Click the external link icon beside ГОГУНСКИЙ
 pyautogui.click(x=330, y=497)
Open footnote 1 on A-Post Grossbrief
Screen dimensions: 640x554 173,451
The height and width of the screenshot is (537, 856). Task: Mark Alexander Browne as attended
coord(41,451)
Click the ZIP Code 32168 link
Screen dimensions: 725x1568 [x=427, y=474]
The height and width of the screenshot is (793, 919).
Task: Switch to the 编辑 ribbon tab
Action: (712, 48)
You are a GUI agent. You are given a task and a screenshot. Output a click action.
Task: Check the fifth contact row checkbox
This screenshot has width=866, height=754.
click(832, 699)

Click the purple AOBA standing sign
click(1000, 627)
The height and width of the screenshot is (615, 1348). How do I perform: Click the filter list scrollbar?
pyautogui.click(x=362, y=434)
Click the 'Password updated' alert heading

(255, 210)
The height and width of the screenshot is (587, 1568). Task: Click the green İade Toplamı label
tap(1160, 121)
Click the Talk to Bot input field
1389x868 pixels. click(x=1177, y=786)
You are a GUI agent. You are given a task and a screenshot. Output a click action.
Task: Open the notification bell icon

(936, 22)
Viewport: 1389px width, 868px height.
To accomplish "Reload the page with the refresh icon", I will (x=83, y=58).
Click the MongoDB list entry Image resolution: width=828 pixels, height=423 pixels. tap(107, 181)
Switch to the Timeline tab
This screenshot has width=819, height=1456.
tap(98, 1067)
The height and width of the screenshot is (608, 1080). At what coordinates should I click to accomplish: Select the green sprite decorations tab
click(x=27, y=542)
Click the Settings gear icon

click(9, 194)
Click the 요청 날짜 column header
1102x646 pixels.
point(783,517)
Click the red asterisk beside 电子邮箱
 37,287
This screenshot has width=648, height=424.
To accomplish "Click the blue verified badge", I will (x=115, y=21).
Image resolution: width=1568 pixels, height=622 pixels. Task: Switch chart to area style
________________________________________
WHAT TO DO
Repeat every line of the data verbatim.

YOUR RESPONSE
Click the external link icon beside ГОГУНСКИЙ
 pyautogui.click(x=330, y=497)
Open footnote 1 on A-Post Grossbrief
Screen dimensions: 640x554 173,451
The height and width of the screenshot is (537, 856). Task: Mark Alexander Browne as attended
coord(41,451)
Click the ZIP Code 32168 link
Screen dimensions: 725x1568 [x=427, y=474]
The height and width of the screenshot is (793, 919).
Task: Switch to the 编辑 ribbon tab
Action: (712, 48)
You are a GUI agent. You are given a task and a screenshot. Output a click action.
Task: Check the fifth contact row checkbox
This screenshot has width=866, height=754.
click(832, 699)

Click the purple AOBA standing sign
click(1000, 627)
The height and width of the screenshot is (615, 1348). How do I perform: Click the filter list scrollbar?
pyautogui.click(x=362, y=434)
Click the 'Password updated' alert heading

(255, 210)
The height and width of the screenshot is (587, 1568). Task: Click the green İade Toplamı label
tap(1160, 121)
Click the Talk to Bot input field
1389x868 pixels. click(x=1177, y=786)
You are a GUI agent. You are given a task and a screenshot. Output a click action.
Task: Open the notification bell icon

(936, 22)
Viewport: 1389px width, 868px height.
To accomplish "Reload the page with the refresh icon", I will (x=83, y=58).
Click the MongoDB list entry Image resolution: width=828 pixels, height=423 pixels. tap(107, 181)
Switch to the Timeline tab
This screenshot has width=819, height=1456.
tap(98, 1067)
The height and width of the screenshot is (608, 1080). At what coordinates should I click to accomplish: Select the green sprite decorations tab
click(x=27, y=542)
Click the Settings gear icon

click(9, 194)
Click the 요청 날짜 column header
1102x646 pixels.
point(783,517)
Click the red asterisk beside 电子邮箱
 37,287
This screenshot has width=648, height=424.
To accomplish "Click the blue verified badge", I will (x=115, y=21).
Image resolution: width=1568 pixels, height=622 pixels. Task: Switch chart to area style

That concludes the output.